**DATA EXTRACTS**
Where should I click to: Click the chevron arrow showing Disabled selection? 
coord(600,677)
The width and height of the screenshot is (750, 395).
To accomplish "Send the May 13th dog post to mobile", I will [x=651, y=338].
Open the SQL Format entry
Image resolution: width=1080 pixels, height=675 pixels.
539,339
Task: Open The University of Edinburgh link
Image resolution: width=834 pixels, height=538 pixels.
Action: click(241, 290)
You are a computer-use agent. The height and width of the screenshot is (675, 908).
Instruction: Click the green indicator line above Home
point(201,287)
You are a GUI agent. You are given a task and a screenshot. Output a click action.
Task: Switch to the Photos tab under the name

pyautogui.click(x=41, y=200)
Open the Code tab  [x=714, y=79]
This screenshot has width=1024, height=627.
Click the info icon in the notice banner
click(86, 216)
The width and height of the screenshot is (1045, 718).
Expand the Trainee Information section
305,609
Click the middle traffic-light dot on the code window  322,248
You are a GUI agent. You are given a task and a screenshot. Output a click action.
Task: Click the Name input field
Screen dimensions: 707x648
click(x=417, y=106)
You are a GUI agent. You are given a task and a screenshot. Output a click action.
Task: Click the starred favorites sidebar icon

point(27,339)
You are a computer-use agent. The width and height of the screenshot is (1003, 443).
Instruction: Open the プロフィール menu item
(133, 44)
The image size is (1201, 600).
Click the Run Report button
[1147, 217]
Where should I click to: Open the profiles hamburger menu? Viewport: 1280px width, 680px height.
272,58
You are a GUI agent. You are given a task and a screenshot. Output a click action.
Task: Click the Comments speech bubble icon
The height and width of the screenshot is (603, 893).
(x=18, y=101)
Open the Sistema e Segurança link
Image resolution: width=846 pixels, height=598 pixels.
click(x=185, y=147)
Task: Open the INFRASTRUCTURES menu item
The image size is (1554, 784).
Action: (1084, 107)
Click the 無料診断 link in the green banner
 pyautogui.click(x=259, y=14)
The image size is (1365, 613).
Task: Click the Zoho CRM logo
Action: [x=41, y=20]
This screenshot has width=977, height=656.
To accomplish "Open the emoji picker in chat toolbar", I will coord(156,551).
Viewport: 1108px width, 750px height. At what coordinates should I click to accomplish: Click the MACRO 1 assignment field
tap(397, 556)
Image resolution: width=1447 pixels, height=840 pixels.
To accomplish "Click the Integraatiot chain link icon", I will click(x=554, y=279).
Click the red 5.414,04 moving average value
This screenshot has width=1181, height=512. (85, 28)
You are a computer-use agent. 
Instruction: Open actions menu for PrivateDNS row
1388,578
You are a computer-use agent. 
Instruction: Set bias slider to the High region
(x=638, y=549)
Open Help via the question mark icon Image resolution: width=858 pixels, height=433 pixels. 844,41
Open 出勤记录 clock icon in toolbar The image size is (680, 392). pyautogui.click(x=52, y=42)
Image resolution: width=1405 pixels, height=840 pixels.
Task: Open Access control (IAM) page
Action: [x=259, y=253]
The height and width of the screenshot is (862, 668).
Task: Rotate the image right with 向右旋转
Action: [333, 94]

**YOUR TASK**
Word for word, restate the whole of the material above.

**RESULT BELOW**
Where should I click to: Click the chevron arrow showing Disabled selection? 
coord(600,677)
The width and height of the screenshot is (750, 395).
To accomplish "Send the May 13th dog post to mobile", I will [x=651, y=338].
Open the SQL Format entry
Image resolution: width=1080 pixels, height=675 pixels.
539,339
Task: Open The University of Edinburgh link
Image resolution: width=834 pixels, height=538 pixels.
Action: click(241, 290)
You are a computer-use agent. The height and width of the screenshot is (675, 908).
Instruction: Click the green indicator line above Home
point(201,287)
You are a GUI agent. You are given a task and a screenshot. Output a click action.
Task: Switch to the Photos tab under the name

pyautogui.click(x=41, y=200)
Open the Code tab  [x=714, y=79]
This screenshot has width=1024, height=627.
Click the info icon in the notice banner
click(86, 216)
The width and height of the screenshot is (1045, 718).
Expand the Trainee Information section
305,609
Click the middle traffic-light dot on the code window  322,248
You are a GUI agent. You are given a task and a screenshot. Output a click action.
Task: Click the Name input field
Screen dimensions: 707x648
click(x=417, y=106)
You are a GUI agent. You are given a task and a screenshot. Output a click action.
Task: Click the starred favorites sidebar icon

point(27,339)
You are a computer-use agent. The width and height of the screenshot is (1003, 443).
Instruction: Open the プロフィール menu item
(133, 44)
The image size is (1201, 600).
Click the Run Report button
[1147, 217]
Where should I click to: Open the profiles hamburger menu? Viewport: 1280px width, 680px height.
272,58
You are a GUI agent. You are given a task and a screenshot. Output a click action.
Task: Click the Comments speech bubble icon
The height and width of the screenshot is (603, 893).
(x=18, y=101)
Open the Sistema e Segurança link
Image resolution: width=846 pixels, height=598 pixels.
click(x=185, y=147)
Task: Open the INFRASTRUCTURES menu item
The image size is (1554, 784).
Action: (1084, 107)
Click the 無料診断 link in the green banner
 pyautogui.click(x=259, y=14)
The image size is (1365, 613).
Task: Click the Zoho CRM logo
Action: [x=41, y=20]
This screenshot has width=977, height=656.
To accomplish "Open the emoji picker in chat toolbar", I will coord(156,551).
Viewport: 1108px width, 750px height. At what coordinates should I click to accomplish: Click the MACRO 1 assignment field
tap(397, 556)
Image resolution: width=1447 pixels, height=840 pixels.
To accomplish "Click the Integraatiot chain link icon", I will click(x=554, y=279).
Click the red 5.414,04 moving average value
This screenshot has width=1181, height=512. (85, 28)
You are a computer-use agent. 
Instruction: Open actions menu for PrivateDNS row
1388,578
You are a computer-use agent. 
Instruction: Set bias slider to the High region
(x=638, y=549)
Open Help via the question mark icon Image resolution: width=858 pixels, height=433 pixels. 844,41
Open 出勤记录 clock icon in toolbar The image size is (680, 392). pyautogui.click(x=52, y=42)
Image resolution: width=1405 pixels, height=840 pixels.
Task: Open Access control (IAM) page
Action: [x=259, y=253]
The height and width of the screenshot is (862, 668).
Task: Rotate the image right with 向右旋转
Action: [333, 94]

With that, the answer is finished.